Malerei ohne Ausweichbewegung
Im Zentrum der Ausstellung steht die Frage, wie Kunst auf eine Realität reagieren kann, die sich permanent verdichtet und kaum noch greifbar scheint. Jorinde Voigts Arbeiten verweigern dabei jede Form von Eskapismus oder dekorativer Überhöhung. Stattdessen entstehen Werke, die den Moment festhalten, bevor er erklärt oder eingeordnet wird. Besonders die Serie If-Then-Condition I–IX wirkt wie ein Versuch, Wahrnehmung wachzuhalten und Bewusstsein neu zu bündeln. Die zarten Rosa- und Rottöne erinnern dabei weniger an Harmonie als an Alarmzustände, ohne jedoch ihre Wärme zu verlieren. So entstehen Arbeiten, die gleichzeitig verletzlich und konzentriert wirken.

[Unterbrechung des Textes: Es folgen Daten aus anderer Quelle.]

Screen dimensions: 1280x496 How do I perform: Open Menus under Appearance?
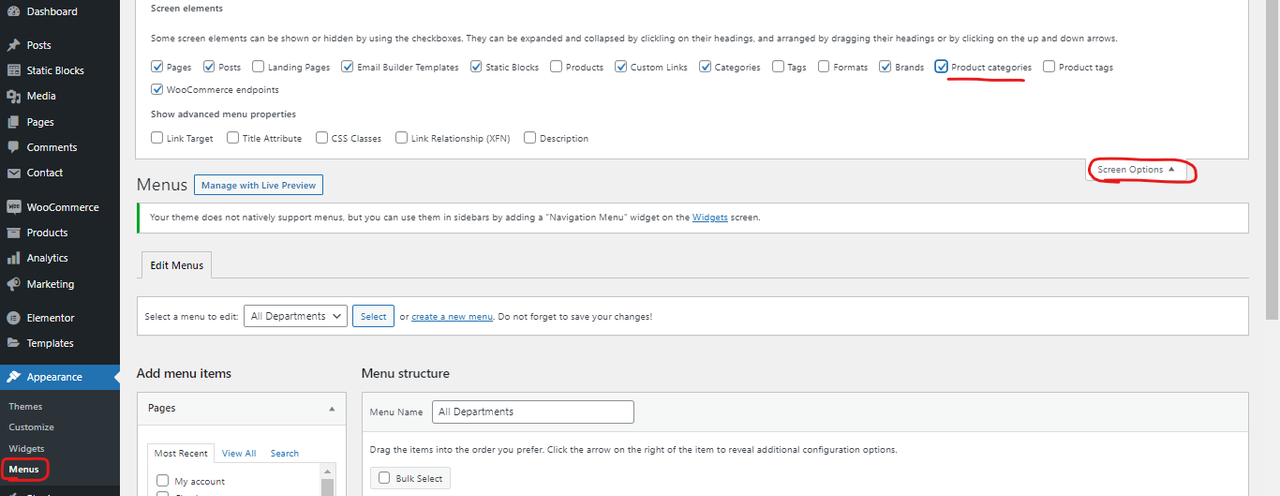(x=24, y=469)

Wenn Material zum Ereignis wird
Auch die später entstandene Serie Sky Script I–VI beschäftigt sich mit Realität, allerdings auf eine offenere und fast atmosphärische Weise. Ausgangspunkt war ein sehr konkreter Moment: der erste blaue Himmel des Jahres, den Voigt in Farbe übersetzen wollte. Die Werke entstehen aus einem Zusammenspiel von Tinte, Wasser, Pigmenten, Temperatur und Zeit – Prozesse, die sich nie vollständig kontrollieren lassen. Dadurch wird das Bild weniger zu einem festen Objekt als vielmehr zu einem Ereignis, das sich während seiner Entstehung entfaltet. Voigt arbeitet dabei nicht gegen das Material, sondern gemeinsam mit ihm. Genau darin liegt die besondere Ruhe dieser Arbeiten: Sie behaupten nichts Lautes, sondern machen sichtbar, wie intensiv ein einzelner Moment sein kann.

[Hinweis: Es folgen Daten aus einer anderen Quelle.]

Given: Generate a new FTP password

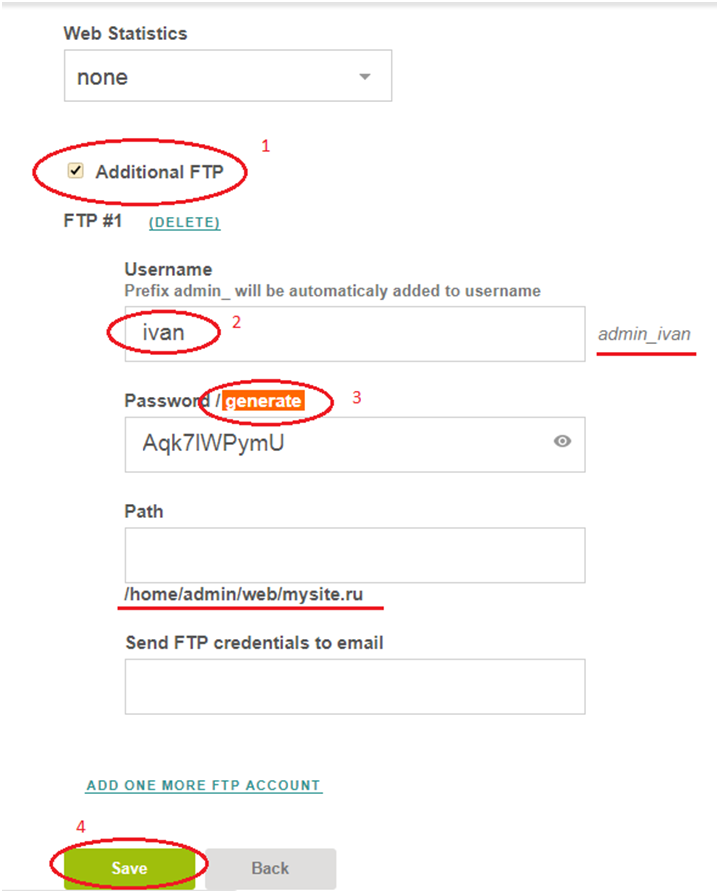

Jorinde Voigt ist besonders für ihre konzeptuellen Zeichnungen und raumgreifenden Arbeiten bekannt. Ihre Werke verbinden wissenschaftliche, philosophische und emotionale Fragestellungen mit einer sehr eigenen visuellen Sprache. Dabei bewegt sie sich oft zwischen Zeichnung, Malerei und Installation und entwickelt komplexe Systeme aus Linie, Farbe und Bewegung. Ihre Arbeiten wurden international in zahlreichen Museen und Institutionen gezeigt und befinden sich weltweit in bedeutenden Sammlungen.